何事かと振り向けば、勝手にスイッチが入ったのか、モンチッチドズルがシンバルを叩いたらしかった。僕は急いでモンチッチドズルを手に取った。
「なんで出てこないんです? 出てこないと、強行しますよ?」
扉の向こうでは、まだ荒々しい声が聞こえる。
「助けて助けて!」
僕が慌てながら寝室へ駆け上がると、ベットにいたはずのぼんじゅうるピエロが床に転がっていた。もちろん、助けるさ。僕はぼんじゅうるピエロを拾い、お気に入りの棚に飾っていたテディおらふくんを掴んだ。他のおもちゃは……持って行きたいがこれ以上は無理だろう。
「ごめんっ」
僕は窓から飛び出した。と同時に、玄関がこじ開けられる音がした。靴を履いていなかったので、僕は裸足で庭へ出た。
ウィーン……。
「……?」
小さなモーター音が聞こえて足元を見ると、僕の古い靴がそこに転がっていた。そして、そばにはおんりーロボット。

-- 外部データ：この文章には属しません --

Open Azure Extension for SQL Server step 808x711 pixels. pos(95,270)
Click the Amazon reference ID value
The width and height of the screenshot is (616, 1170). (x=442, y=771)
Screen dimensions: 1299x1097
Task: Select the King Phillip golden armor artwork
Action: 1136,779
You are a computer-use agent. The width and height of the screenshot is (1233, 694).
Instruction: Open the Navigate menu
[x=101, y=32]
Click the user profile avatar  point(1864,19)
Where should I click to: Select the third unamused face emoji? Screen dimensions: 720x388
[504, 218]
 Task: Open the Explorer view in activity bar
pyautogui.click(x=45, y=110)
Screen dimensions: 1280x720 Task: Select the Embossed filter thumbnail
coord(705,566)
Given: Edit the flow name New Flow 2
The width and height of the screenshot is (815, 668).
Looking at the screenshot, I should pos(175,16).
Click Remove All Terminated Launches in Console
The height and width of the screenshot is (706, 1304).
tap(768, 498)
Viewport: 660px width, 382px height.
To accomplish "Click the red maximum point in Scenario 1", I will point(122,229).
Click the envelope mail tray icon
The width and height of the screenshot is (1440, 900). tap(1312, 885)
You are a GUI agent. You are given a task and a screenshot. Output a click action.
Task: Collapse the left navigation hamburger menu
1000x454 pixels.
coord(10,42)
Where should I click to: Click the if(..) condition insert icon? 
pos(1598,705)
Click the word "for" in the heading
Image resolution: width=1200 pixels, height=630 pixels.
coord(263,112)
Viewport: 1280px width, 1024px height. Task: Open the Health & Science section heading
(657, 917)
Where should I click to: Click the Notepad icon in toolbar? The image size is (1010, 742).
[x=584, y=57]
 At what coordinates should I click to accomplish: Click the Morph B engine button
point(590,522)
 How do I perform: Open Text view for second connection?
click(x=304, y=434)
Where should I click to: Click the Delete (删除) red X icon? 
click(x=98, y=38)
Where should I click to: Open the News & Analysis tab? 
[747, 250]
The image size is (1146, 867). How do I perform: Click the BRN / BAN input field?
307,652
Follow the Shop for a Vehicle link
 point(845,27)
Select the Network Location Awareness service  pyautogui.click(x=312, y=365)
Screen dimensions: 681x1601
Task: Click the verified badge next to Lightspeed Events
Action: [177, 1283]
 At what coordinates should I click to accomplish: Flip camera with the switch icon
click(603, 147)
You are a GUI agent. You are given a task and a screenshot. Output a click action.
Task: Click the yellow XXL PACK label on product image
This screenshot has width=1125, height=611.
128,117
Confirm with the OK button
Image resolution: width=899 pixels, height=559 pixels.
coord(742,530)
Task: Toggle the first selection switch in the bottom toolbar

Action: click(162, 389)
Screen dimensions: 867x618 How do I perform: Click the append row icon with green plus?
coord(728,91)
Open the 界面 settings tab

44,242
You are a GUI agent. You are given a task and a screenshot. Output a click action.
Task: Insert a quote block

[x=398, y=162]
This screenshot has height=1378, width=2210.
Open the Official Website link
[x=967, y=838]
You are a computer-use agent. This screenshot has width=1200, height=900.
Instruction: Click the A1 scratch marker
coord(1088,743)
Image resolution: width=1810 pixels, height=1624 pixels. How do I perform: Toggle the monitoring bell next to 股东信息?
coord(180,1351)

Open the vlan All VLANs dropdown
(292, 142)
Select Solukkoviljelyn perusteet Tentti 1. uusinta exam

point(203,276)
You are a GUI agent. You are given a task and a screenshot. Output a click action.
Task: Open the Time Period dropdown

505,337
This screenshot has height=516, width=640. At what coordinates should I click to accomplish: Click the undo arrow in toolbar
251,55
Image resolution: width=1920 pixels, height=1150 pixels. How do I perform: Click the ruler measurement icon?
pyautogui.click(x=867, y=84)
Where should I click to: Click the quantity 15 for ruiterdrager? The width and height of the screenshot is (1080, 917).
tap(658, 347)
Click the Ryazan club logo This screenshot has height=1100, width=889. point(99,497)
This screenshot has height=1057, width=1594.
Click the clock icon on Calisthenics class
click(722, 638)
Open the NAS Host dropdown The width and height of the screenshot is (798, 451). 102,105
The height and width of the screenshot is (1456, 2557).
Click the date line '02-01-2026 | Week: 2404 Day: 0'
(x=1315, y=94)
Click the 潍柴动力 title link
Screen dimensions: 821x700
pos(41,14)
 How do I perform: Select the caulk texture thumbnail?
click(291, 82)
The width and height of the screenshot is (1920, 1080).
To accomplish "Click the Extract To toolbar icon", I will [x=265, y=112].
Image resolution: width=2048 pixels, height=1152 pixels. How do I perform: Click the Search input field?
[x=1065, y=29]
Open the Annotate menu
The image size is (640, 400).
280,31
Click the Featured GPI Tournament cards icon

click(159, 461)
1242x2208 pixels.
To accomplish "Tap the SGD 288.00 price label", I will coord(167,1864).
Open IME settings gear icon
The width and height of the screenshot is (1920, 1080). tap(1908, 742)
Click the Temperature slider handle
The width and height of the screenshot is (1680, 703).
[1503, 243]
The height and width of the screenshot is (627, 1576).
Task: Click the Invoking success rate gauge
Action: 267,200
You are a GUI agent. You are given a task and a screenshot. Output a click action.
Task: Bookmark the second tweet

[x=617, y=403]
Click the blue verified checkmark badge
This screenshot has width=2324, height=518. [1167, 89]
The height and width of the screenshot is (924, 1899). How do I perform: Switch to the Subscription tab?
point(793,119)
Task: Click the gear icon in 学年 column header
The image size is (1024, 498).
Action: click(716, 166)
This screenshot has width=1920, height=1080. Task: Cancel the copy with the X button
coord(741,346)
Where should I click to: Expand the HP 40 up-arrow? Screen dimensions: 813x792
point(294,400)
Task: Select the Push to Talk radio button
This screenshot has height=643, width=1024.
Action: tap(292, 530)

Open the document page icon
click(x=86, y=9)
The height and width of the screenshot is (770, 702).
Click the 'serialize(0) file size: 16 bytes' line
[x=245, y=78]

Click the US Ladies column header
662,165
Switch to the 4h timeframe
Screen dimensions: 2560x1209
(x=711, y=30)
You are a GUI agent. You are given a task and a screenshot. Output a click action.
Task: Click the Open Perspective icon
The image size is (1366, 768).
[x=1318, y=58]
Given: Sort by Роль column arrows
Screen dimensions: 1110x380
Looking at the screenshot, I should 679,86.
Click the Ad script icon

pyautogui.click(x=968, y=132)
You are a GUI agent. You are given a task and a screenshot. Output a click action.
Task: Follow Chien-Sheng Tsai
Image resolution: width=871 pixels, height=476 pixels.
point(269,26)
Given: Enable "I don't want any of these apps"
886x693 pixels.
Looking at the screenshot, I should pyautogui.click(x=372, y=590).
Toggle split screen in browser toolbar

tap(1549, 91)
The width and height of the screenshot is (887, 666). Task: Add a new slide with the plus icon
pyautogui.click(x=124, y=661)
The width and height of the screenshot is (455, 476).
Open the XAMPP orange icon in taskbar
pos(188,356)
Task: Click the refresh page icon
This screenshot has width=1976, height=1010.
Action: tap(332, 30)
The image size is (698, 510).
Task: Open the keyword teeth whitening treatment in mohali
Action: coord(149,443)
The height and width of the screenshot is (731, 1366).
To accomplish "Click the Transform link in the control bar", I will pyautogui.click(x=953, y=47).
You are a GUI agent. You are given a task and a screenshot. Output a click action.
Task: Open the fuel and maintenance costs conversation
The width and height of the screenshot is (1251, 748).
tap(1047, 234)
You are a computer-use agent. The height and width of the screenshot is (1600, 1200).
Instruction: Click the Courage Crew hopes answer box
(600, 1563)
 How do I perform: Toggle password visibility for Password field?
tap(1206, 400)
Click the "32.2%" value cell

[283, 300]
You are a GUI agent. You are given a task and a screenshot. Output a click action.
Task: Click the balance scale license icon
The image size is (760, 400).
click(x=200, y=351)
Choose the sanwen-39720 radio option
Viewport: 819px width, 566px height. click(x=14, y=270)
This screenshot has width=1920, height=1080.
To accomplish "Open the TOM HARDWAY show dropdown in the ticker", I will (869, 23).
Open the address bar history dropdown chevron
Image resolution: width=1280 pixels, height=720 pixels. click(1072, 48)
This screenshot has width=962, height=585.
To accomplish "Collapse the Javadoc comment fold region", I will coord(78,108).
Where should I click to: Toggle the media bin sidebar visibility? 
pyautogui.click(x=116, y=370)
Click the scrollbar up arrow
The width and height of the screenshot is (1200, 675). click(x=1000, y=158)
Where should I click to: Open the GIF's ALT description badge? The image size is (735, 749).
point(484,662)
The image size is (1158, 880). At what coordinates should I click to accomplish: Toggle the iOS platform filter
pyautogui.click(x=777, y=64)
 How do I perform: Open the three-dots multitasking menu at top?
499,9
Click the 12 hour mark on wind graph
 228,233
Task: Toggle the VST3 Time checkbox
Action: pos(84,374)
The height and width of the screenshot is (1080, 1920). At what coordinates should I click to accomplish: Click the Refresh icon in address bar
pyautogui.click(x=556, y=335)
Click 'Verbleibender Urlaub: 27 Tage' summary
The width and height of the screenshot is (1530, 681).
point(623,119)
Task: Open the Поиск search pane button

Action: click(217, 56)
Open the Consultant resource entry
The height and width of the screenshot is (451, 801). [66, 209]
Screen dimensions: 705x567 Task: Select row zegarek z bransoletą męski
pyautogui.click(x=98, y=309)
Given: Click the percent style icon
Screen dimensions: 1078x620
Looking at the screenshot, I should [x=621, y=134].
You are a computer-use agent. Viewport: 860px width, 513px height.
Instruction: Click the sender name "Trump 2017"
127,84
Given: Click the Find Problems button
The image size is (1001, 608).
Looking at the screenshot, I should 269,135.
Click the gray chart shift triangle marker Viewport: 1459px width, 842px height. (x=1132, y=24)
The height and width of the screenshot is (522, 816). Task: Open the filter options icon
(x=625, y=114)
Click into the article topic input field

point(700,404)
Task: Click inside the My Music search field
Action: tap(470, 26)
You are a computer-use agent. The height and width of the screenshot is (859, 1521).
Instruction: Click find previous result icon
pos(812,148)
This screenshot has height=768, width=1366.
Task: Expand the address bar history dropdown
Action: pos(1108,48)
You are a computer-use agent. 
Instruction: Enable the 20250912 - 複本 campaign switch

今日はこんなところまで遠出をしていたらしい。ここまで来ちゃったのなら、連れて行くしかないと僕は思った。
僕は靴を履いて駆け出した。遠くで聞こえたのは、おもちゃをいつまでも保管している廃棄場は、処分するために火を点けるらしい。馬鹿馬鹿しいが、やつらは僕の家でもある廃棄場に、本当に放火した。
「……はぁ」
自分の家が燃えているのを尻目に、なんとか林まで逃げてきた僕は、唯一連れ出した四体のおもちゃを地面に下ろして気づいた。
もう一体増えている?
MENザウルスが体のあちこちに煤をつけて、いつの間にか僕の腕の中にいた。最初からいましたけど? と言わんばかりに。
「……でも、お気に入りが無事でよかったよ」
僕はMENザウルスの煤を払いながら、せめて地下のおもちゃは無事なんだろうか、と考えた。